Already we find there is deficiencies in HRD ministry’s efficiency in implementation. Education Cess is not given to the HRD Ministry by the Finance Ministry. The fund allotted to the states for elementary education are not fully utilised nor the off-take of the grain allocation for the mid-day meals is inspiring. Surely, only government paid officials alone cant implement many of these sensitive education programmes. We have to involve the people, panchayats and NGOs and the much-maligned (mostly right in the high commercialisation ventures big politicians and others engaged in education business) private sector, private education agencies have to be involved with a Public-Private Partnership concepts. Honest educators will speak out. (Though it is reported that the HRD minister Mr.Arjun Singh reminded the CABE that it is an advisory body and they should know who the boss is in education decision making!). Nor the education ministers don’t speak much. So, we don’t know who is doing what. In education, it is ideas and concepts and ideals and goals that matter. Unless concerned persons speak their minds out how we can expect the Indian education sector get clarity of vision and purpose!
Our youngsters now don’t care for all your theories of education, they want to acquire knowledge hands-on and almost learn while start earning. 12 Plus is now the minimum entry requirements for IIT/IIMs and so when the 23 year olds start on a salary of Rs.10,000/12,000 who care for whether you advocate one theory of education or other. Now on-line learning has reached far and wide, UK children learn math skills from Indian teachers on-line. So, the new document at best is another step backward and in this sense our education system, be it primary or secondary or university would continue the perpetuate the present days skills without really contributing fundamentally and radical new inputs for realising the many highly desirable Millennium Goals. Does this concept of Millennium Goals come into the NFC 2005. If yes then we have hope. If no, then God bless this country!

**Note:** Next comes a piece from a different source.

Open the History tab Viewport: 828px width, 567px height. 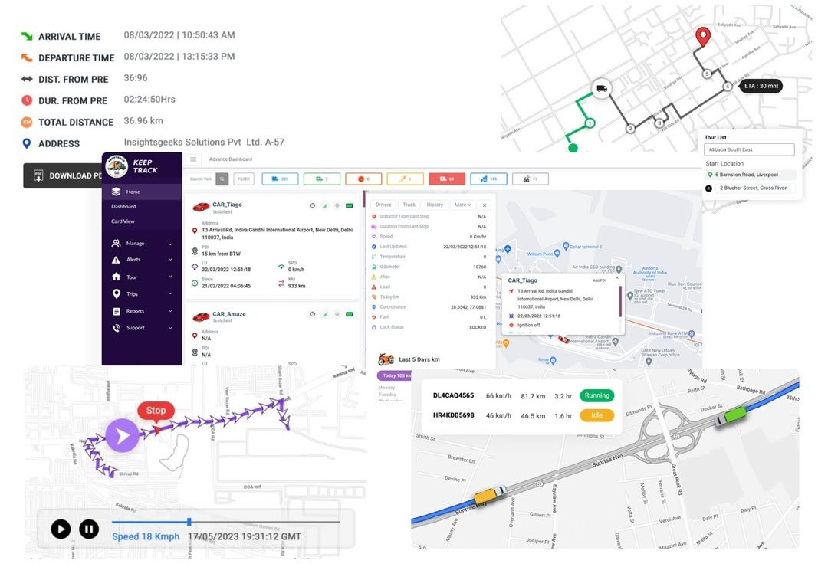click(435, 205)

There is already a criticism the new NCF is too abstract and too much theorising with not much likely practical impact.
The Centre spends all the money and time to organise these committees. Why not the same members travel to the states and organise some interactions with the state leaders? Education is on the concurrent list, so the states have to get involved in NCF. There is no transparency in the finalisation of the new NFC, say critics. Prof.Yash Pal, the grand old educator, advocates local wisdom. We are afraid, this is to confuse everybody! Wisdom has to be historic, Western, Greco-Roman to Renaissance to European Enlightenment and in post Independent India to find an essential India-centric core wisdom and current realities of nation building. Irrationalities of any kind shouldn’t enter education. Education to the poor is simply not addressed. Education as a burden or a joy? Nobody can answer this!
Anil Sadgopal, one important member says ,rightly, that this is an elitist curriculum by an “unelected” government. So, if a truly elected government comes, there will another call for a total overhaul”.